Elizabeth Warren’s Plan
Democratic presidential candidate Elizabeth Warren’s proposed Stop Wall Street Looting Act aims to curb private equity’s abuses. Some of its provisions are relatively innocuous—restrictions on early dividends should not make a huge difference and a tax on management fees might sting private equity firms but won’t destroy their business model. Certain provisions, like increased transparency, would obviously be beneficial, even if disclosures aren’t made public.
The biggest sticking point, and the one that seems to have drawn the most ire from practitioners, is the provision on limited liability. A literal reading of the bill suggests that it would hold private equity firms accountable for all debts and liabilities of portfolio companies, a move that would almost certainly put a halt to private equity deals, at least on the buyout side.

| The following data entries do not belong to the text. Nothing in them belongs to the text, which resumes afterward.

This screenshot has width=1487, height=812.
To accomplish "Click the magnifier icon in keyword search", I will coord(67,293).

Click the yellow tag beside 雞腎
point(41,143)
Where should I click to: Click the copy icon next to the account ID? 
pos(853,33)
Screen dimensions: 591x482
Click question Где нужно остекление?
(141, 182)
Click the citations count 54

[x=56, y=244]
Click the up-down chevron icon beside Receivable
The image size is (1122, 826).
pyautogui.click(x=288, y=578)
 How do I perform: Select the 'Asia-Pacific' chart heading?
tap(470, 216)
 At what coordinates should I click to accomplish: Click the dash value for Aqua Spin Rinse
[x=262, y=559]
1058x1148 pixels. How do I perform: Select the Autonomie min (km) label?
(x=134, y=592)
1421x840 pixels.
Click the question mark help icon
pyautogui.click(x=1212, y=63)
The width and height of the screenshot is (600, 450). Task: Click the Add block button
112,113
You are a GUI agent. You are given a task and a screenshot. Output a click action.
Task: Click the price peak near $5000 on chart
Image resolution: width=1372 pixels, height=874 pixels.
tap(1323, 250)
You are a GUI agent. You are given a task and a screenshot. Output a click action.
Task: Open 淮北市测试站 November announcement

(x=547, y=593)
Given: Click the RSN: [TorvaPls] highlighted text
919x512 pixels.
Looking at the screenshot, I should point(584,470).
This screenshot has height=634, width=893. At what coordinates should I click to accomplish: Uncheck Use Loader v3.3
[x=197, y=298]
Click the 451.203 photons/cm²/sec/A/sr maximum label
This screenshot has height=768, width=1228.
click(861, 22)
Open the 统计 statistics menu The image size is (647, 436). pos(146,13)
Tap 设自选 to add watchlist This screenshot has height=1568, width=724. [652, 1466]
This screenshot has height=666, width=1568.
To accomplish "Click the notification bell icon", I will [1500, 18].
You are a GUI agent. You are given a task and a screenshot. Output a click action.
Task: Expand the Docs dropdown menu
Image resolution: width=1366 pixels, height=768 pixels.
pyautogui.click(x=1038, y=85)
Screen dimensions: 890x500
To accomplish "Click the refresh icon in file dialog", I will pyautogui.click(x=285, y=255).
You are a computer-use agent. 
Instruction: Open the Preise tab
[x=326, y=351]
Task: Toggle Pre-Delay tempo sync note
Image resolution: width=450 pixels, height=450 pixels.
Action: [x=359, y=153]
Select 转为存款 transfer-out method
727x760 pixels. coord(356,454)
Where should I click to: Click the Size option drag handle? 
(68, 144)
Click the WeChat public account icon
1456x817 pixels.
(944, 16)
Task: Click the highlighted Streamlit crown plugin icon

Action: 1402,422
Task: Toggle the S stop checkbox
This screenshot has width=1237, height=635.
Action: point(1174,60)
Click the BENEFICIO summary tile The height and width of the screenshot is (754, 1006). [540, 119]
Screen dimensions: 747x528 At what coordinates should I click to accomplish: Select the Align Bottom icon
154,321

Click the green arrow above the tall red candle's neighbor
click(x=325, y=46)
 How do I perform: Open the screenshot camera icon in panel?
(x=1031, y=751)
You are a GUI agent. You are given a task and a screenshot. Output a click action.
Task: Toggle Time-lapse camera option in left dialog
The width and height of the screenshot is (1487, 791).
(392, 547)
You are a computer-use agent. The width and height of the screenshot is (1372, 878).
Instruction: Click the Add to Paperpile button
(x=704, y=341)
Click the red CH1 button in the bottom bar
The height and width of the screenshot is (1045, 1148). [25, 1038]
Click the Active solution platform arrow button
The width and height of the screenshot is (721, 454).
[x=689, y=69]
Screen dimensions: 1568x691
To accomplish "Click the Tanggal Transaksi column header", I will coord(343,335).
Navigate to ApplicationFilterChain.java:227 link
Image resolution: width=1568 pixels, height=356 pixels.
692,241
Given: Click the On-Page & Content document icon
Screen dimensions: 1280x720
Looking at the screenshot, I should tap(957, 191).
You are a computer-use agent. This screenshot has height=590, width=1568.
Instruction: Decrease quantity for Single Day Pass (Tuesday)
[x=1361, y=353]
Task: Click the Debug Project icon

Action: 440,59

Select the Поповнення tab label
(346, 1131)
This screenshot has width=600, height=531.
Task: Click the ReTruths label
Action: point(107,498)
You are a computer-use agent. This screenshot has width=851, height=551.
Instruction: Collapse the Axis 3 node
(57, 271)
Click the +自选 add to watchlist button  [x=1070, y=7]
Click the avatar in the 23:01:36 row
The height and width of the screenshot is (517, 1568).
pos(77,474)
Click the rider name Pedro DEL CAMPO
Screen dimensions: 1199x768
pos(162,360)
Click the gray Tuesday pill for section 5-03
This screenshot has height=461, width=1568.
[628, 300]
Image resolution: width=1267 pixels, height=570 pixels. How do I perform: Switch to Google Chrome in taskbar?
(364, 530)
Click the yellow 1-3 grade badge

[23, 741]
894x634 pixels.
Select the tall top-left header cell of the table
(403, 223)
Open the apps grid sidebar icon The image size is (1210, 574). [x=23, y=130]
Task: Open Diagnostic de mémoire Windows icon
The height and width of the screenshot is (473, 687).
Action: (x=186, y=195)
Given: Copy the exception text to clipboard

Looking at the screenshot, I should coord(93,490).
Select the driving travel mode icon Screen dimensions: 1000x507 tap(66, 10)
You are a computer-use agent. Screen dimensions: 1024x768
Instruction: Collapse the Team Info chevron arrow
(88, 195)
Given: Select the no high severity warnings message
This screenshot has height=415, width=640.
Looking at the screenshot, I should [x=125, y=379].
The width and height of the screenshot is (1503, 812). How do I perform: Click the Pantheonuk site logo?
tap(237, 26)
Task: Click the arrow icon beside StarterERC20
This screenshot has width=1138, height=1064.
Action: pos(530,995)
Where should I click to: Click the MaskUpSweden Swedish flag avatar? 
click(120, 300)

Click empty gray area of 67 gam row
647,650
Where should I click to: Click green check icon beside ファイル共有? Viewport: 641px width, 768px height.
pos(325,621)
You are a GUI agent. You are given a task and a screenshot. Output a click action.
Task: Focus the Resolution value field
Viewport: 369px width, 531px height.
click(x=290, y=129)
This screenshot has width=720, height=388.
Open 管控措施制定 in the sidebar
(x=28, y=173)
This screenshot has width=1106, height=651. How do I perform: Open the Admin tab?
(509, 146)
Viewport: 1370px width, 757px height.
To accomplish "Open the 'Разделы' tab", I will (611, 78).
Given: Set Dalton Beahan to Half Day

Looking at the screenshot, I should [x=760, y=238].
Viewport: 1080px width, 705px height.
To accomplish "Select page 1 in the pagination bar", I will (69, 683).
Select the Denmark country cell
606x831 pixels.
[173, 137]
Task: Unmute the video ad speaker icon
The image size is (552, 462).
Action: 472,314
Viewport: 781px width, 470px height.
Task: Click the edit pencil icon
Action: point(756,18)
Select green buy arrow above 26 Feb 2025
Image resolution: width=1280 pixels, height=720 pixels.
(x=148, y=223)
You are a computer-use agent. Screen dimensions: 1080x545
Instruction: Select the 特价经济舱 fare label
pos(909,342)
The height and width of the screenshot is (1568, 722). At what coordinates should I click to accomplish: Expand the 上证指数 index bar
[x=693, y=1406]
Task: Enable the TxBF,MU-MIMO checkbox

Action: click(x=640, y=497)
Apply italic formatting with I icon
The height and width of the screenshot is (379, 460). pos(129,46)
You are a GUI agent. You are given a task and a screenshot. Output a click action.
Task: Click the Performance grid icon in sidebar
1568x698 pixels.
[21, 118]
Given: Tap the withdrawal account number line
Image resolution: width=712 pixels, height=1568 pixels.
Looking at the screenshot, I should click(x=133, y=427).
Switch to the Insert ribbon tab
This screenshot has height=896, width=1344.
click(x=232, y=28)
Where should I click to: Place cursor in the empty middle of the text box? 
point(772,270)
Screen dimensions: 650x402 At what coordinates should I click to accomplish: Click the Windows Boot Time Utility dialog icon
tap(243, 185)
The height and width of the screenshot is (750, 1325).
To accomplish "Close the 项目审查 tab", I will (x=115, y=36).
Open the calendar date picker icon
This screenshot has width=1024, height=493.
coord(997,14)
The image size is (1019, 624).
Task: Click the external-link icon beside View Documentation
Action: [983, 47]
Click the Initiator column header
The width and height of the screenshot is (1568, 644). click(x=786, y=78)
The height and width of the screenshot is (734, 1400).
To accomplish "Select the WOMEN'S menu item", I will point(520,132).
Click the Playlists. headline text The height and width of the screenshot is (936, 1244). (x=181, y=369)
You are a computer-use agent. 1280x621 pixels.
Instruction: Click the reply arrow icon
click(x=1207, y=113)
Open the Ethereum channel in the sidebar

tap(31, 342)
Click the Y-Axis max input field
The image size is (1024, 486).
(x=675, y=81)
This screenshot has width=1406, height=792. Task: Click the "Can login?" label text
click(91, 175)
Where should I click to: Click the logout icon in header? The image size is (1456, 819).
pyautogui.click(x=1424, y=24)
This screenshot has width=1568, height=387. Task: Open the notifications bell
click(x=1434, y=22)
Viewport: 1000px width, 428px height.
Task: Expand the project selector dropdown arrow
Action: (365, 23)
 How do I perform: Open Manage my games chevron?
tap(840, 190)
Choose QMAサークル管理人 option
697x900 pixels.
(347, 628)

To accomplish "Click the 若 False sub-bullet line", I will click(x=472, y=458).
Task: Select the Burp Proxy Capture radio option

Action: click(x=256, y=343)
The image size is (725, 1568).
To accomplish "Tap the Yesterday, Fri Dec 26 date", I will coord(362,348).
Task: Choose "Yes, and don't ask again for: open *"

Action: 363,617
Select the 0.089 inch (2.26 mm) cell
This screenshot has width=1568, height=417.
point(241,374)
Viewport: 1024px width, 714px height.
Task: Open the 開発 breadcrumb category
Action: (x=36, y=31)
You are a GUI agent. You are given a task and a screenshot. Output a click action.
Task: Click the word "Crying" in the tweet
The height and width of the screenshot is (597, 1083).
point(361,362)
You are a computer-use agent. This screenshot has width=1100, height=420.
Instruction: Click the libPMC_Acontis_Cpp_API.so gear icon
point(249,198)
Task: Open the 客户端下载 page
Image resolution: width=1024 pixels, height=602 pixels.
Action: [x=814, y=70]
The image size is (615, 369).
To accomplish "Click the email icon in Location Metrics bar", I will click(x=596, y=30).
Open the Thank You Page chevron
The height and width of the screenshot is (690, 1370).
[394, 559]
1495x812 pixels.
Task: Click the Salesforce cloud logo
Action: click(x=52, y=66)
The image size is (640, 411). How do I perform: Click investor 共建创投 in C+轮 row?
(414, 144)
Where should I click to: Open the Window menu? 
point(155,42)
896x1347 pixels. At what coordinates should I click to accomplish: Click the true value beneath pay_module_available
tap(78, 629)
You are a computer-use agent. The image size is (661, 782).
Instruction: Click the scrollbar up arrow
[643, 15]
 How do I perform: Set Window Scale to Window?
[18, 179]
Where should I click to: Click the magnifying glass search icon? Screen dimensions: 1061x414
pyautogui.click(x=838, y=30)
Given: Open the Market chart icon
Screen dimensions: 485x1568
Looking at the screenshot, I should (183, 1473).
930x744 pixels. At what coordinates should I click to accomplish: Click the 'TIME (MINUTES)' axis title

A more generous interpretation is that liability would be shared, and that the purpose of this section is to protect employee, pension, and litigation claims while discouraging excess leverage in buyouts. Even under the interpretation that the limited liability restrictions are targeted, the possibility that private equity firms might be fully responsible for all tort claims might significantly quell deal activity in many sectors.
What would happen if we banned private equity altogether? On the growth side, the consequences would be disastrous. Start-ups would have limited access to capital, they would be left to intuit skills that were outside their core competencies, they would finance themselves with debt, exposing patents and innovative ideas to manipulative creditors, and very rich individuals would dominate equity markets. Consequences for the buyout side might be less extreme, but it would shift the balance of power towards already-entrenched CEOs.
Private equity might be fun to hate, but wiping out the practice isn’t the answer. Certain stakeholder groups such consumers and workers in declining industries should be given a hand for reasons that extend beyond the influence of the private equity industry. As for abuses that are specific to the industry, we think that the Warren bill addresses many of the loopholes private equity firms seek to exploit, although it goes too far on issues of unlimited liability.